** Short problem 1 **
In the records, rewrite everything from the start down to the line containing "Screen dimensions: 1312x529", replacing "row arrow" with "expand arrow" and keeping all else unchanged. Leave the pictures out.

** Extracted text **

● ● ● ●

I remember when Peter Sellars, at the height of his ubiquity in the 1980s Boston arts scene—when he was running the Boston Shakespeare Company, staging special events at his Harvard alma mater, contriving one-act spectacles for local arts festivals, directing operas around the country and even programming a film series at a big Boston Cineplex—he was included in one of the local-celebrity surveys of “what’s your favorite song of all time?” and chose this one.
“Elenore”’s the famous follow-up to “Happy Together.” Its inexperienced composer Howard Kaylan, better known as one of the band’s lead vocalists, tells of how he carefully studied the specific strengths of “Happy Together” (by the not-all-that-much-more-experienced songwriting team of Bonner & Gordon) and refashioned them into a song that exemplified those elements without just aping them.
It’s a sterling example of rousing by-the-numbers songcraft, but what everyone really loves about “Elenore” is not how it honors conventions but how it mocks them. The line “Elenore, gee, I think you’re swell, and you really do me well, you’re my pride and joy etcetera” has brashness at every turn. Kaylan’s said folks often ask him if he knew how comical it was to use “etcetera” in a love lyric, which is an amazing example of how an audience can make themselves feel superior to a performer. Of course he knew—hadn’t he also put a “gee” and a “do me well” in the same line. The Turtles were the most whimsical band of the ‘60s, and only got crazier when, as Flo & Eddie, Kaylan and fellow Turtles vocalist Mark Volman joined Zappa’s Mothers of Invention and later formed their own subversive act.

This copy of Elenore is cracked and unplayable, but no way am I throwing it out. The Turtles were one of the first bands I ever loved—when I was seven years old, I had two pet turtles I named Howard Kaylan and Mark Volman—and “Elenore” is a key reason why. (“Can’t You Hear the Cows,” from the same album, The Turtles Present the Battle of the Bands, is the other, but that’s a passionate reckoning for another time.) The flip side (also from “Battle of the Bands”), “Surfer Dan,” is a reminder that Volman and Kaylan had been gigging since their mid-teens, when they were in the surf combo The Crossfires.

● ● ● ●

** Short problem 2 **
List every song title named in the text about "Elenore."

** Data for processing **

● ● ● ●

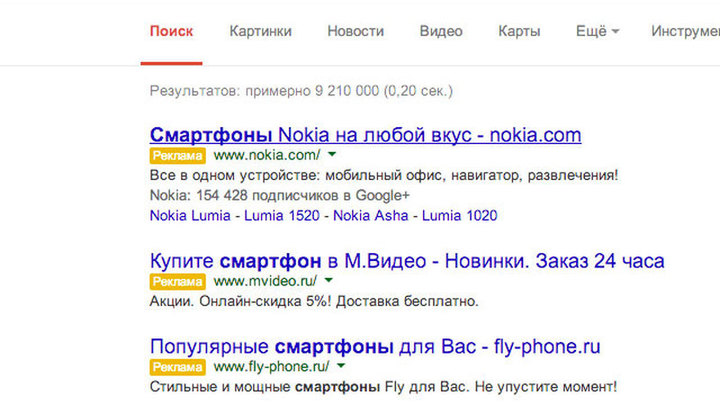Click the Реклама badge on Nokia ad
720x405 pixels.
pyautogui.click(x=177, y=155)
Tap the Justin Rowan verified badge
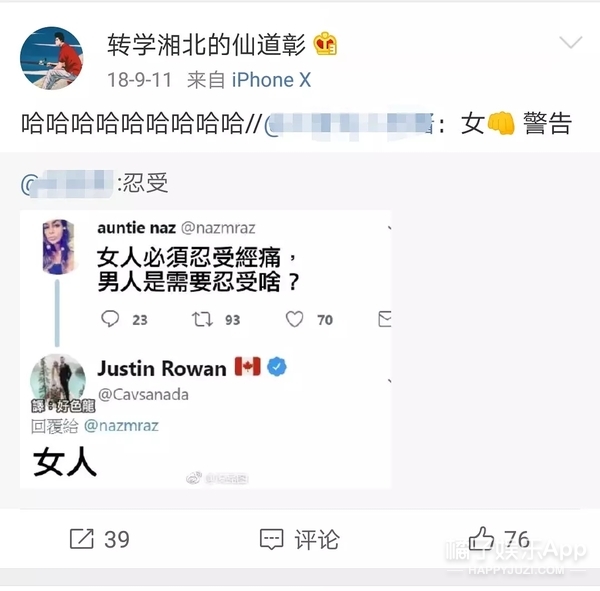This screenshot has width=600, height=591. pos(277,367)
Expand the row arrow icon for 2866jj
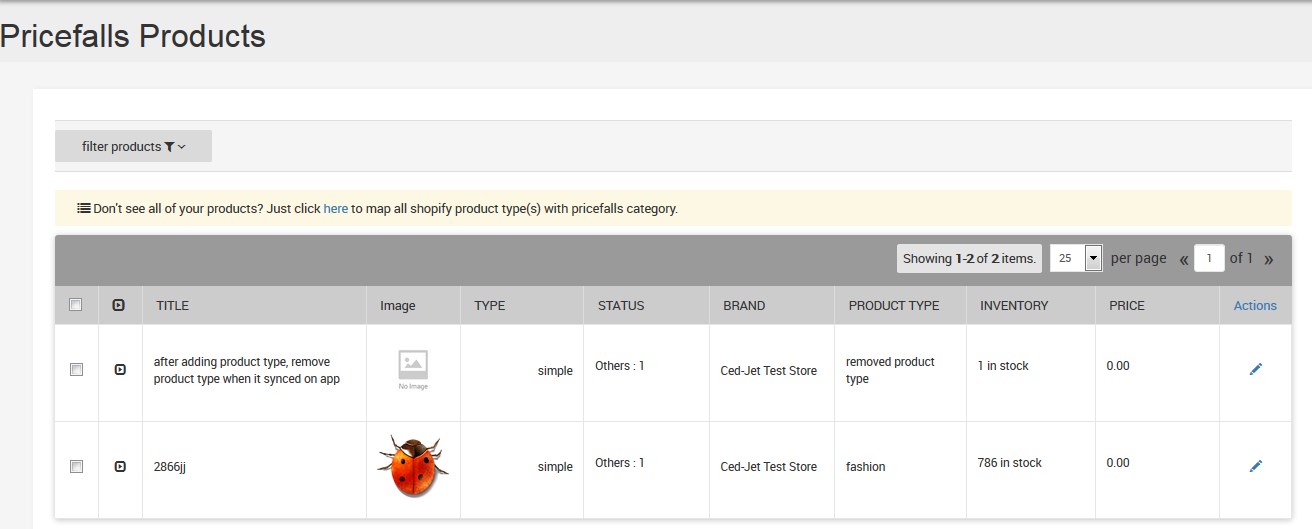Screen dimensions: 1312x529 click(x=120, y=466)
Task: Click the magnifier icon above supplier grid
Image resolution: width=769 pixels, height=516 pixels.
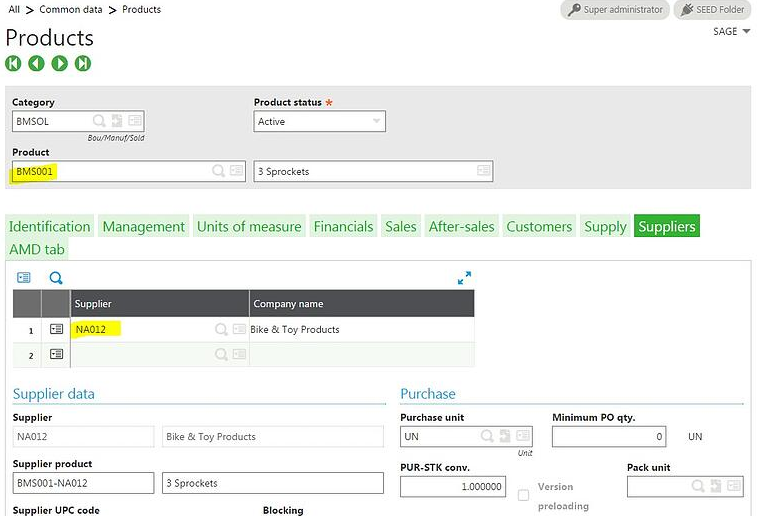Action: coord(56,278)
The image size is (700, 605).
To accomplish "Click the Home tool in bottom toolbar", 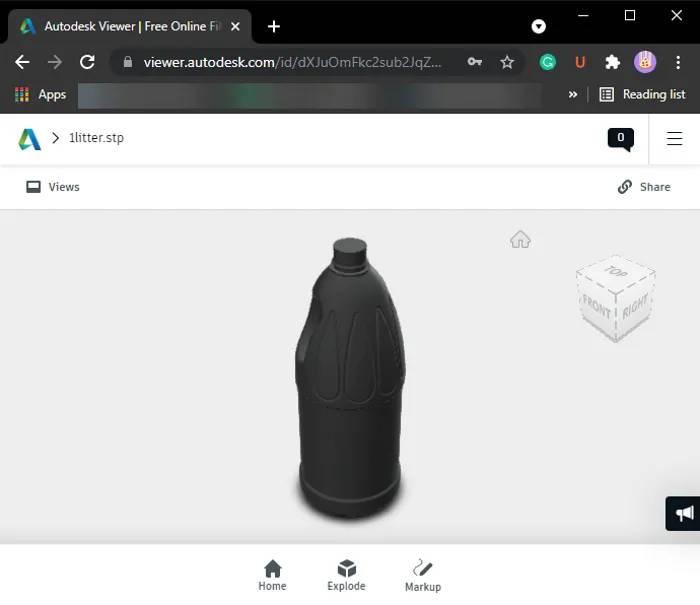I will tap(272, 575).
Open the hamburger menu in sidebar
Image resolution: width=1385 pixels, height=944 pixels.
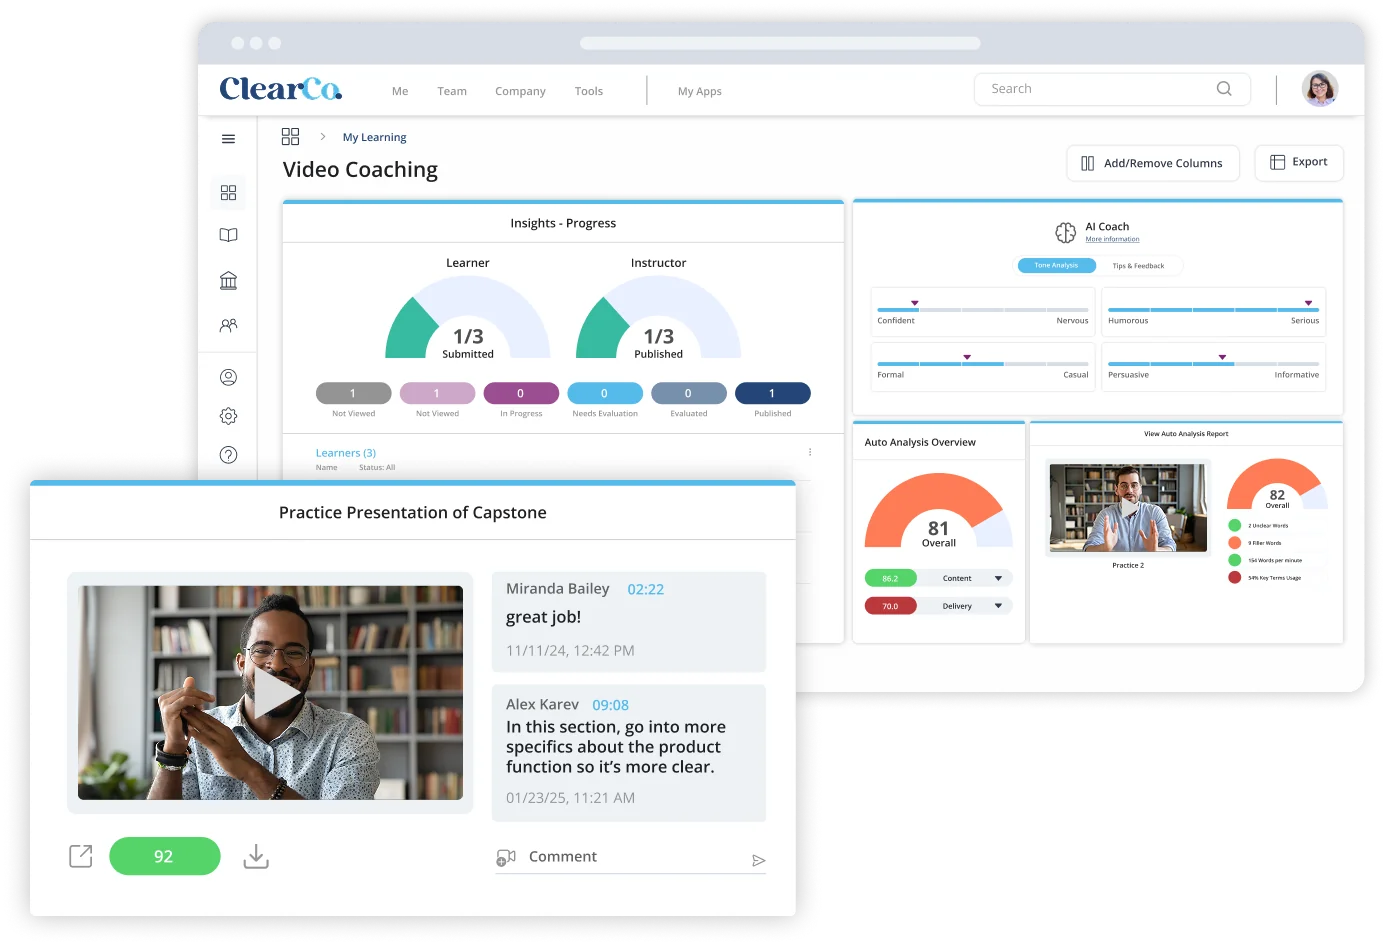point(228,139)
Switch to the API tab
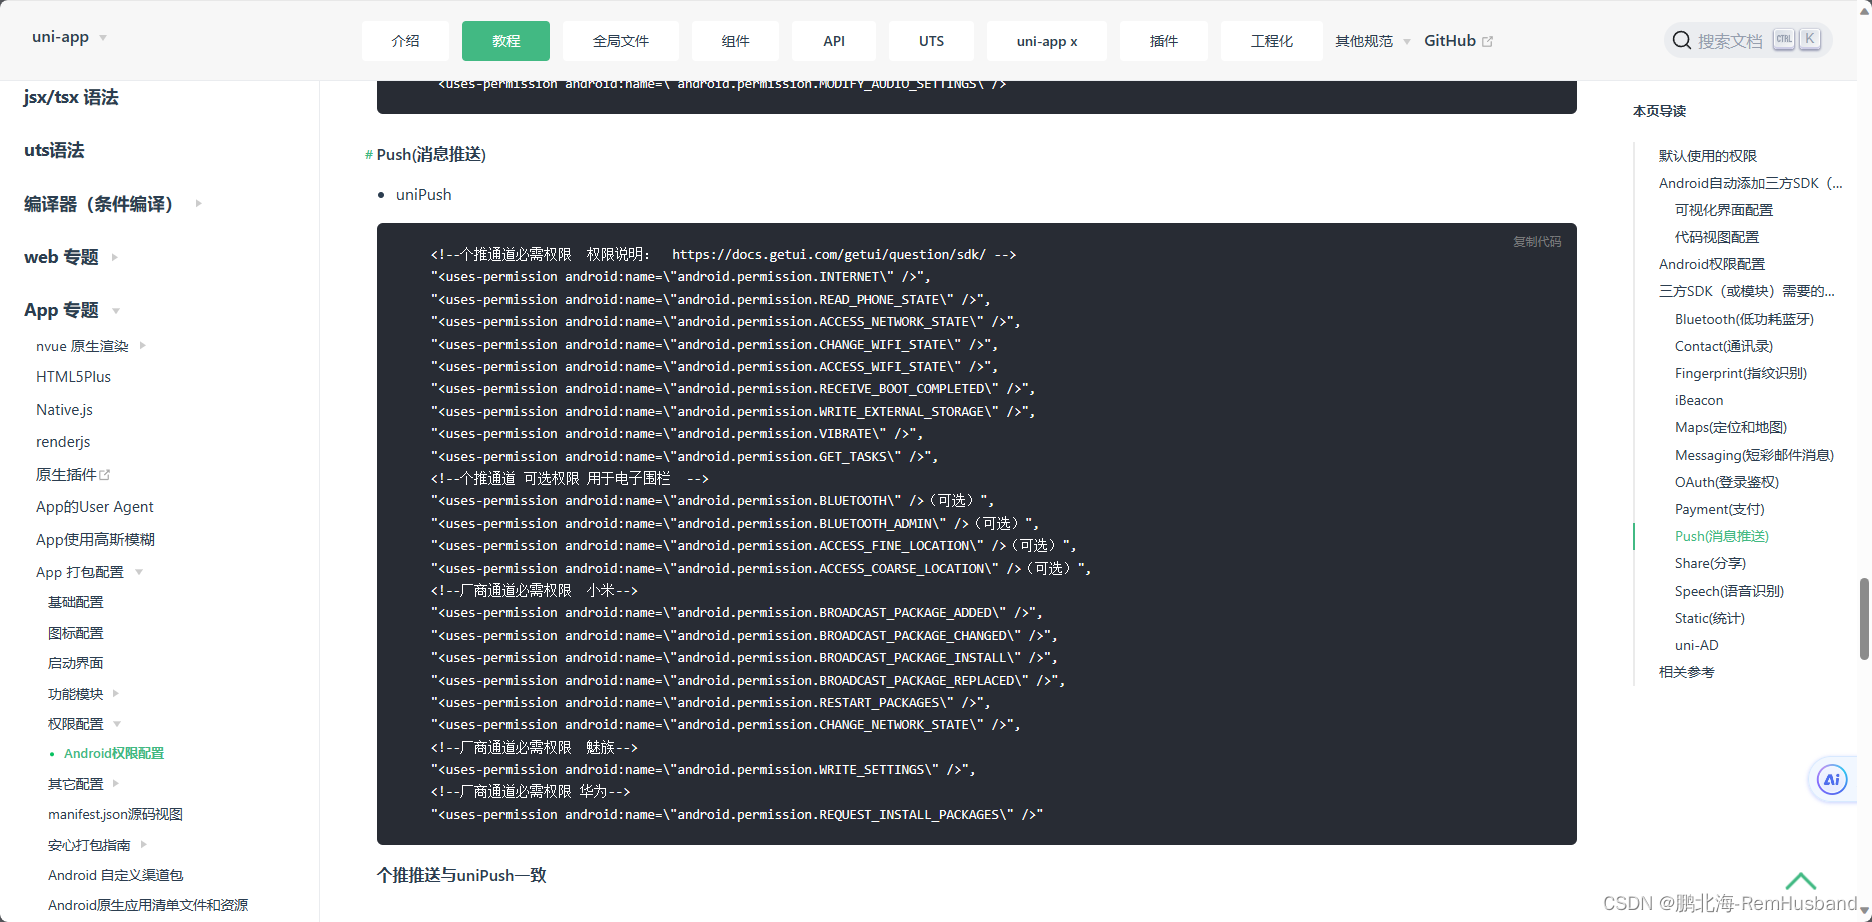This screenshot has width=1872, height=922. [x=833, y=40]
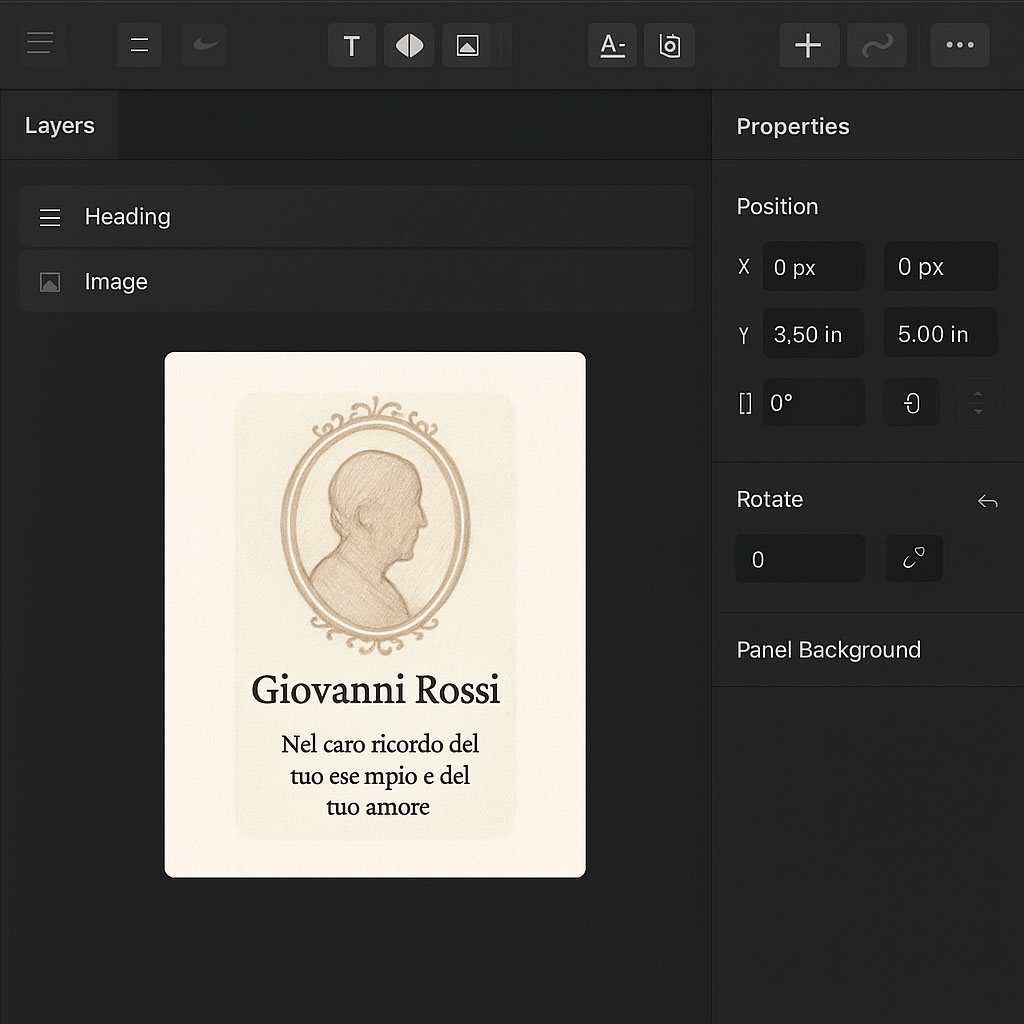The width and height of the screenshot is (1024, 1024).
Task: Select the curve connector icon
Action: coord(877,45)
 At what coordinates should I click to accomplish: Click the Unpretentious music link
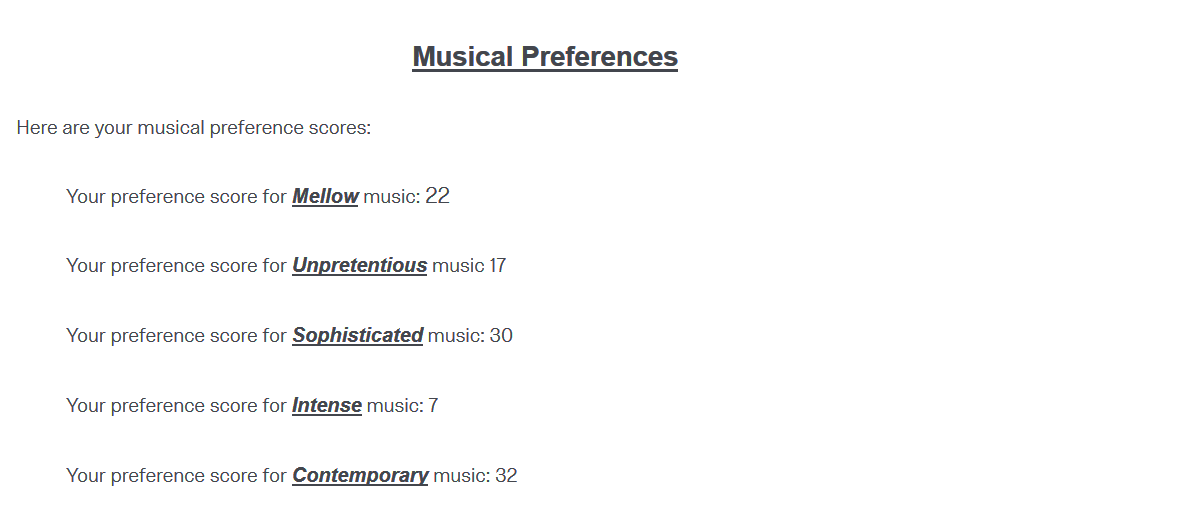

● ● ● ●

** Finished answer 1 **
Click the Реклама badge on Nokia ad
720x405 pixels.
pyautogui.click(x=177, y=155)
Tap the Justin Rowan verified badge
This screenshot has width=600, height=591. pos(277,367)
Expand the expand arrow icon for 2866jj
Screen dimensions: 1312x529 click(x=120, y=466)

** Finished answer 2 **
- "Elenore"
- "Happy Together"
- "Can't You Hear the Cows"
- "Surfer Dan"